The government informed Nvidia on Monday that the H20 would require a license to export to China “for the indefinite future,” the company said in a regulatory filing Tuesday.

Officials said that the new rules address concerns that “the covered products may be used in, or diverted to, a supercomputer in China,” according to the filing.

Nvidia warned that it will report about US$5.5 billion in writedowns during the fiscal first quarter from “inventory, purchase commitments and related reserves” tied to the H20 line.

The company’s shares slid about 6% in late trading following the announcement. Advanced Micro Devices Inc, which competes with Nvidia in the AI chip market, slumped as well.

A representative for the White House didn’t immediately respond to a request for comment. 

See also: TSMC, ASML outlooks to reveal depth of tariff pain, AI angst

Bloomberg News reported in January that the Trump administration was exploring such a step. Though the H20 can be used to develop and run artificial intelligence software and services, it’s a scaled-down product specifically designed not to be too powerful.

The H20 had allowed the company to continue serving the market for data centre AI chips in that country, though the product isn’t as fast as Nvidia’s non-China offerings for the training of models. It was better-suited to the inference stage — the point where the AI model recognizes patterns and draws conclusions.

Now it’s also seen as potentially too risky to export to China, the main US rival in artificial intelligence and the top target of President Donald Trump’s growing trade war.

See also: Intel gains on report of joint venture deal with TSMC

Nvidia has argued that further tightening restrictions will only reinforce China’s determination to make itself independent of US technology and that the clampdown will weaken American companies.

Nvidia’s writedown suggests that the company may miss out on US$14 billion to US$18 billion in revenue for the year, Bloomberg Intelligence analysts Kunjan Sobhani and Oscar Hernandez Tejada said in a note. “If restrictions persist, Nvidia’s data-centre exposure to China could normalize to low- to mid-single digits, similar to early 2024 levels,” they said. That was before production of the H20 ramped up.

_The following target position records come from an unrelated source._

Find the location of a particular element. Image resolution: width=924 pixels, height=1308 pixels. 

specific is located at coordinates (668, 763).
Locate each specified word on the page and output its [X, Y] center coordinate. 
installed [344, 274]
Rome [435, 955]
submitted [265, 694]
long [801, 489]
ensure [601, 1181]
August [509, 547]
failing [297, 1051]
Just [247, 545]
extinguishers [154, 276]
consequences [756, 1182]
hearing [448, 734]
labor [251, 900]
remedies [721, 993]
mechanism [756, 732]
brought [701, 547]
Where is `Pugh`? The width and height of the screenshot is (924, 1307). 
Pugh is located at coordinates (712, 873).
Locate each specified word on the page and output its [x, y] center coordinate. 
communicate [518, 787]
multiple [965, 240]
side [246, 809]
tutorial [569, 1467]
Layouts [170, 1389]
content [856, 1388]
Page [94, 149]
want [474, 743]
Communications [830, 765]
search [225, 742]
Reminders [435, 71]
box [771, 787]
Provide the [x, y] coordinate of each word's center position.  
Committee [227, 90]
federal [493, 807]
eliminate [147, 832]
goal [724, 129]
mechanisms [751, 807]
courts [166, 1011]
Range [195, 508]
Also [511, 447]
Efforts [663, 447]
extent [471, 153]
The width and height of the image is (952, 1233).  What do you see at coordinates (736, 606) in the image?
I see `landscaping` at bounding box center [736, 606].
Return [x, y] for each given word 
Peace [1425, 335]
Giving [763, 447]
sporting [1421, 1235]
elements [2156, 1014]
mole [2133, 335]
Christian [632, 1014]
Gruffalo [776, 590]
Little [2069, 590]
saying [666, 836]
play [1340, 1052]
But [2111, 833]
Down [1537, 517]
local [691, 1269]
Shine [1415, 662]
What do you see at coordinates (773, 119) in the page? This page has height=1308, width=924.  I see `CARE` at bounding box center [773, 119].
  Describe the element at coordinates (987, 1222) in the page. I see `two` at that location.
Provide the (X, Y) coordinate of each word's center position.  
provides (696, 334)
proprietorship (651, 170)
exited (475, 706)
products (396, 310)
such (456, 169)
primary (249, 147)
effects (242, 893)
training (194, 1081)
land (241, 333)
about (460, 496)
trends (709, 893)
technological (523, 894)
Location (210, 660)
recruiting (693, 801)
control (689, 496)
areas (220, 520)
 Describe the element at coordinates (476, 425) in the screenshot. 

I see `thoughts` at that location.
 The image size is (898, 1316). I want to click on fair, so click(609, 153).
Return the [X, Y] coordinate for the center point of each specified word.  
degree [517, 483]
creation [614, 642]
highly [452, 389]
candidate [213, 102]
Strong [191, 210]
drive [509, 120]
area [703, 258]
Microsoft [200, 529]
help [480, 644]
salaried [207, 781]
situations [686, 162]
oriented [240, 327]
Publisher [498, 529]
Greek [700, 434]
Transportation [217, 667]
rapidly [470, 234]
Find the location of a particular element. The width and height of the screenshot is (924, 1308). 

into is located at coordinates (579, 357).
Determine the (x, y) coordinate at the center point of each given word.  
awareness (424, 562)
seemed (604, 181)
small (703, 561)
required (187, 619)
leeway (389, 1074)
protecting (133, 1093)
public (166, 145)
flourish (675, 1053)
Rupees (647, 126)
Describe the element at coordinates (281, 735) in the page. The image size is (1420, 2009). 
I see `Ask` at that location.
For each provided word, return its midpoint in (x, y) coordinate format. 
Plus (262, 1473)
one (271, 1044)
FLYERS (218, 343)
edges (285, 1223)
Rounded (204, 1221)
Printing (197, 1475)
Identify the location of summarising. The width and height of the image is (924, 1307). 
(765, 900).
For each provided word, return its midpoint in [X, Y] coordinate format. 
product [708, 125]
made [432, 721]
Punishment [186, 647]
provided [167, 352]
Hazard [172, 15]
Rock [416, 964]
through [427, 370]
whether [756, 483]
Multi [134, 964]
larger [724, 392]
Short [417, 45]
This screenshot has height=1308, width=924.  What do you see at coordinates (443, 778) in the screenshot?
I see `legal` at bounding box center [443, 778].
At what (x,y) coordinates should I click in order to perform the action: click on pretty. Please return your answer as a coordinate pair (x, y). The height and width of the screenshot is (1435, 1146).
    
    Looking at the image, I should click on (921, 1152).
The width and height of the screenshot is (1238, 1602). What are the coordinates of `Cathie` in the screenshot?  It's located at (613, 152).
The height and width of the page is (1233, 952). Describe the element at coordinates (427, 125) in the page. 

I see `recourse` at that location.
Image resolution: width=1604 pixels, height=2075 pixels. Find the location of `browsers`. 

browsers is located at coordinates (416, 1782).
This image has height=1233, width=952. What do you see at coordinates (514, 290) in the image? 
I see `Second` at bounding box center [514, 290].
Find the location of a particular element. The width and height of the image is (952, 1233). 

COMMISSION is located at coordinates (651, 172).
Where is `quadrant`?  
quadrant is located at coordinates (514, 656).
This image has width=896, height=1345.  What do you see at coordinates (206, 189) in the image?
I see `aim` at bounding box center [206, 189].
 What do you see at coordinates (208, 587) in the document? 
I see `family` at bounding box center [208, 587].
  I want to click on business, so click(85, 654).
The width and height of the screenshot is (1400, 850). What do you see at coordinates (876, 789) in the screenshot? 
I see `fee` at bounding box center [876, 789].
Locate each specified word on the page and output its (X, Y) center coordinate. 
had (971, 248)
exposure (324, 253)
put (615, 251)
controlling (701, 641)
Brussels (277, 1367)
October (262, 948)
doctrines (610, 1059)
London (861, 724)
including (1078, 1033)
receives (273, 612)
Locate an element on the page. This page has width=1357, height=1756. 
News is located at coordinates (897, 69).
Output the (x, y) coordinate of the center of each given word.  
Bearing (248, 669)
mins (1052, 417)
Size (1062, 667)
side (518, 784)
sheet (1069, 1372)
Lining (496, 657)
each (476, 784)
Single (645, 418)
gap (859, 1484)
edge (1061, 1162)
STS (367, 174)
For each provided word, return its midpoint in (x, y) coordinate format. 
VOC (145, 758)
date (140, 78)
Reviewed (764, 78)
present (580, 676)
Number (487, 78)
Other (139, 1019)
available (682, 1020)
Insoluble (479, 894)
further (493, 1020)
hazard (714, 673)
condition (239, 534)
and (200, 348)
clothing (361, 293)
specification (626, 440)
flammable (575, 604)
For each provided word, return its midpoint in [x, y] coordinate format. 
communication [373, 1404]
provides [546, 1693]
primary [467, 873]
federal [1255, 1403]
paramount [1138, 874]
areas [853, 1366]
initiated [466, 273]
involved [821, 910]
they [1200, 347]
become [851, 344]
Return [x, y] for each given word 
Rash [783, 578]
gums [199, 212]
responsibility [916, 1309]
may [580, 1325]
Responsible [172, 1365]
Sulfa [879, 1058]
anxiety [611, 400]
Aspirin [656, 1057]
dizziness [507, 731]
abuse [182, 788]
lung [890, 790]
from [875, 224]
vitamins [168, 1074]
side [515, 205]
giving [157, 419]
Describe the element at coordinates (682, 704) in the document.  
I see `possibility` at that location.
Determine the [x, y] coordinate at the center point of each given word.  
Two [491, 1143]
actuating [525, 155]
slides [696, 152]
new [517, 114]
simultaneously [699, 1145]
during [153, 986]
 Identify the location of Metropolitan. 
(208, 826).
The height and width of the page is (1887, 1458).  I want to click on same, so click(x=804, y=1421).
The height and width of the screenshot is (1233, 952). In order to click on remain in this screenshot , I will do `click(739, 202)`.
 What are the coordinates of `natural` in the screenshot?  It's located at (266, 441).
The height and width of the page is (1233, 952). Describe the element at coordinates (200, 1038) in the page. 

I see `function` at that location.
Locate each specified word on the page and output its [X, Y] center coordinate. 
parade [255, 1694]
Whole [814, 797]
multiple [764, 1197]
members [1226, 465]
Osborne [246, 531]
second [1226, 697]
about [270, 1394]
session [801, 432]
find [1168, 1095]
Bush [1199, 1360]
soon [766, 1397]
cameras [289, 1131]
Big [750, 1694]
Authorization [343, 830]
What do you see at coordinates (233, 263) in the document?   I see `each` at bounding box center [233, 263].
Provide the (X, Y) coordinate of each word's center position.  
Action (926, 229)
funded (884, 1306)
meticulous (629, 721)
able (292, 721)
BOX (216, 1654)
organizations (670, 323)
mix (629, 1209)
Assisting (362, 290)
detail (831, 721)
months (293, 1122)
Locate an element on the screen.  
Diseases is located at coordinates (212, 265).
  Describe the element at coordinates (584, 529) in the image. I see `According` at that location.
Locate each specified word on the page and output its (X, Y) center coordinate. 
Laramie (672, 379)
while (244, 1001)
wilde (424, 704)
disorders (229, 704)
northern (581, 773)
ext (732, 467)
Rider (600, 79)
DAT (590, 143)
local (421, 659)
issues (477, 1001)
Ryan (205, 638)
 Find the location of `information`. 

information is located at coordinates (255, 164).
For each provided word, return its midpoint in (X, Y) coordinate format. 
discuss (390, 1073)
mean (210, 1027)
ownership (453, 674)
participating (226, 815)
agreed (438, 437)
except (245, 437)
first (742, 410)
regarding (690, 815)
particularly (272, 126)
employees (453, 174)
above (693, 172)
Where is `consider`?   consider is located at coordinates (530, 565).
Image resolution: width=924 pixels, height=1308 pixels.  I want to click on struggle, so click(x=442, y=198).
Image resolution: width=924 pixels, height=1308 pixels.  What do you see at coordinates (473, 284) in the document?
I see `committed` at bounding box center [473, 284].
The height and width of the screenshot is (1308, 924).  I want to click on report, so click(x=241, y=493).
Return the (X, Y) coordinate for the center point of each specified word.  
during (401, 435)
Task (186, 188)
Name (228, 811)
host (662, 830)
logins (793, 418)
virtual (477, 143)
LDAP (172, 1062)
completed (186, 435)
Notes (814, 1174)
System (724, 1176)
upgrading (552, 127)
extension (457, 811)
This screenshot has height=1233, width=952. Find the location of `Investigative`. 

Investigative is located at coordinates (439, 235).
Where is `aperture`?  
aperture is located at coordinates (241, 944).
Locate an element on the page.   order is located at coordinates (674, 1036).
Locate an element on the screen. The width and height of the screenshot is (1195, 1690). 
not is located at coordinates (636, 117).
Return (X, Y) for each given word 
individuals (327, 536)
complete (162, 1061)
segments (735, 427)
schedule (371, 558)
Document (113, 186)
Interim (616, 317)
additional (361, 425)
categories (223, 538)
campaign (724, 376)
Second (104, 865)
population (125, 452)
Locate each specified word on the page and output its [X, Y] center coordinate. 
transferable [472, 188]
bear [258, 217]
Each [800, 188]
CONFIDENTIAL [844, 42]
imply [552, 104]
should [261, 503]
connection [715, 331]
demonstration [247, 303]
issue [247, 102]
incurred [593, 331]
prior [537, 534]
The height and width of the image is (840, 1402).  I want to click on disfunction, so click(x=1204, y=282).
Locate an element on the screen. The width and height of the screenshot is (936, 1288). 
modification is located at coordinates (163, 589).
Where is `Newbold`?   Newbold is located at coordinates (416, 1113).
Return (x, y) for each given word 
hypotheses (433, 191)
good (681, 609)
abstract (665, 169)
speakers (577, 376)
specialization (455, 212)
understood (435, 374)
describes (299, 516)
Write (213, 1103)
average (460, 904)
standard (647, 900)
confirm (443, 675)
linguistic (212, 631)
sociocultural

The new restrictions follow a National Public Radio report that Trump had backed off from pursuing the H20 controls, in exchange for Nvidia investing in AI data centers. The company just announced that it would build up to US$500 billion worth of AI infrastructure in the US over the next four years, a figure that includes plans that were already underway. 

The battle over limits on chip exports has raged on for years. US officials first barred Nvidia and other AI chipmakers from selling their most advanced models to China in October 2022, over concerns that the technology could give Beijing a military edge. Since then, the China controls have ballooned to include an increasingly large set of semiconductor manufacturing tools, as well as a wider range of both processors and high-bandwidth memory chips, which are essential for AI applications. 

In addition to capturing a growing set of technologies, the Biden administration also expanded the geographic scope of the AI chip measures — first to some 40 countries that officials worried were providing a backdoor for Chinese firms to access banned chips, and then, in President Joe Biden’s last week, to the entire world. Trump officials have indicated that they want to strengthen and streamline that global framework.

The latest rules for Nvidia are a sign that the Trump administration will stay the course on the US government’s approach to Chinese tech development. They follow earlier sanctions on dozens of Chinese firms that Trump officials allege are aiding Beijing’s military tech efforts.